Three-Dimensional Physical Model in Urologic Cancer

Three-dimensional (3D) printing, as an evolving technology, enables the creation of patient-specific physical models with high precision; thus, it is widely used in various clinical practices, especially urologic cancer. There is an increasing need to clarify the contribution of 3D printing in the practice of urological cancer in order to identify various applications and improve understanding its benefits and challenges in clinical practice. Researches have focused on the use of 3D-printed models in patient and trainee education, surgical simulation, as well as surgical planning and guidance. This mini review will present the most recently published studies on the topic, including the applications of 3D-printed models, feasibility of performed procedures, possible simulated organs, application outcomes, and challenges involved in urologic cancer, to provide potential directions for future research.

Introduction

3D printing technology, an emerging technology, is based on computer graphic data overlaying specific materials to create any shape of products. One of the most common printing methods is Fused Deposition Modeling (FDM)-that is, FDM builds structures by depositing material, like plastic, acrylonitrile butadiene styrene, polylactic acid, layer by layer (1). The technology bridges the gap between two-dimensional (2D) imaging and realistic anatomy, providing a more tangible method for the evaluation and comprehension of pathology (2). Thus, it has the potential to be increasingly important inpatient counseling (3), and in the training of residents and students (4, 5), as well as in surgical decision making and planning for complicated conditions and procedures (6).

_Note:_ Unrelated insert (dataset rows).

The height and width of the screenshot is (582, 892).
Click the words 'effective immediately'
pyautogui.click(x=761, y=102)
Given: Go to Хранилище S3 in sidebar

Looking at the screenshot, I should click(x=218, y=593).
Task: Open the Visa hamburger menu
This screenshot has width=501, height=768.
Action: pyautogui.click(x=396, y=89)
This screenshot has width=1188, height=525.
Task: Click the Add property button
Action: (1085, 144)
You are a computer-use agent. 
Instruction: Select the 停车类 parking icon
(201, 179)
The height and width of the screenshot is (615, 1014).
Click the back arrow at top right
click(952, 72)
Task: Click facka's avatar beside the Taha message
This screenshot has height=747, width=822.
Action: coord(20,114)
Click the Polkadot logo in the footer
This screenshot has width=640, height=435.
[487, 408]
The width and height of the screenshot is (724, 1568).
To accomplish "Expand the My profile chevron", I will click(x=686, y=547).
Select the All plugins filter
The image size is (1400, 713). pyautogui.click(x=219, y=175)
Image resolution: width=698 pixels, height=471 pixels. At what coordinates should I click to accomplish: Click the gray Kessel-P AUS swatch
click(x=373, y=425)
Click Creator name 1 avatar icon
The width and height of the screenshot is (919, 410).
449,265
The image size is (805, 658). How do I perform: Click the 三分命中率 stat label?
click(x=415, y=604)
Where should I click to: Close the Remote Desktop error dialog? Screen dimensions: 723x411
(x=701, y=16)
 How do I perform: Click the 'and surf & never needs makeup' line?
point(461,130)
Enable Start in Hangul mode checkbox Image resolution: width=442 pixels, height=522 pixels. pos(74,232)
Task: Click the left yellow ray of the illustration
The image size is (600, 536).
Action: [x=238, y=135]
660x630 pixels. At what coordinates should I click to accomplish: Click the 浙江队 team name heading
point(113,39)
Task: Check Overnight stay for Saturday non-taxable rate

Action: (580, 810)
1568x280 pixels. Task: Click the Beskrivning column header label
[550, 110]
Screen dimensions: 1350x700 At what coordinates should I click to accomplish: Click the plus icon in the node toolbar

This review aims to give an overview of the role of 3D-printed models currently used in urologic cancer, especially in renal cancer, bladder cancer, prostate cancer, and to explore future directions of research in this field.

Methods

A systematic search was conducted in the electronic databases PubMed and Embase, and all relevant articles were published in English from their starting dates to June 2021 (Table 1). The search strategy used the following keywords relating to the 3D physical model printing (e.g., three-dimensional printing, 3D printing, 3D printed, 3D physical reconstruction, 3D model) in combination with urologic cancer (e.g. adrenal cancer, kidney cancer, urethral tumor, bladder cancer, prostate cancer, testicular cancer). All identified abstracts were carefully reviewed by two investigators (Y.X. and G.W.) independently for eligibility. The enrolled articles were excluded as follows: (i) 3D imaging reconstruction; (ii) 3D cell cultured system; and (iii) 3D printing in bioengineering. If the two investigators disagreed about the eligibility of an article, it was resolved by consensus with a third reviewer (G.F.). For the eligible articles included in this study, data were also extracted by two reviewers (G.W. and Y.L.), who reached a consensus on all of the data extraction items.

TABLE 1

Table 1. Three-dimensional physical model in urologic cancer research.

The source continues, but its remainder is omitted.